§ **DIRECTIONS FOR THIS TASK**
From the line that holds "Viewport: 363px width, 227px" to the end of the records, reproduce every line exactly. No pictures.

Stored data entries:

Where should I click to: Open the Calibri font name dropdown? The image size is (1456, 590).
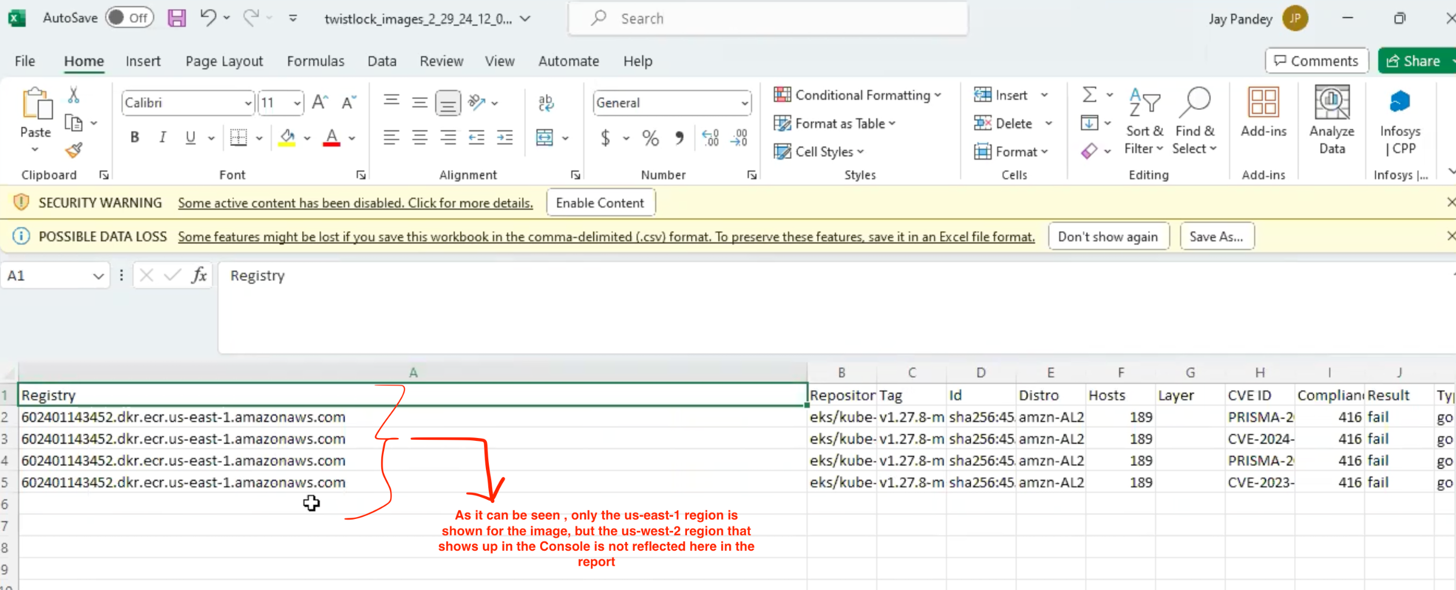248,103
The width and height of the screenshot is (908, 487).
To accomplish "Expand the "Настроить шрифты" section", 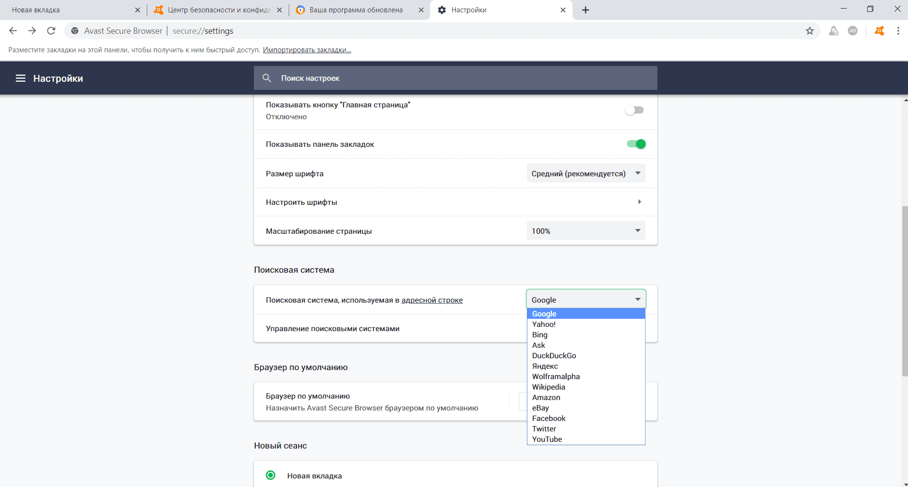I will pos(639,202).
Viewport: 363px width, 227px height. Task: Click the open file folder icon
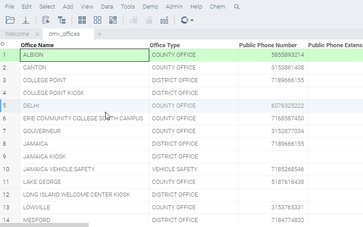pos(10,20)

§ **WRITTEN ANSWER**
Viewport: 363px width, 227px height. Task: Click the open file folder icon
pos(10,20)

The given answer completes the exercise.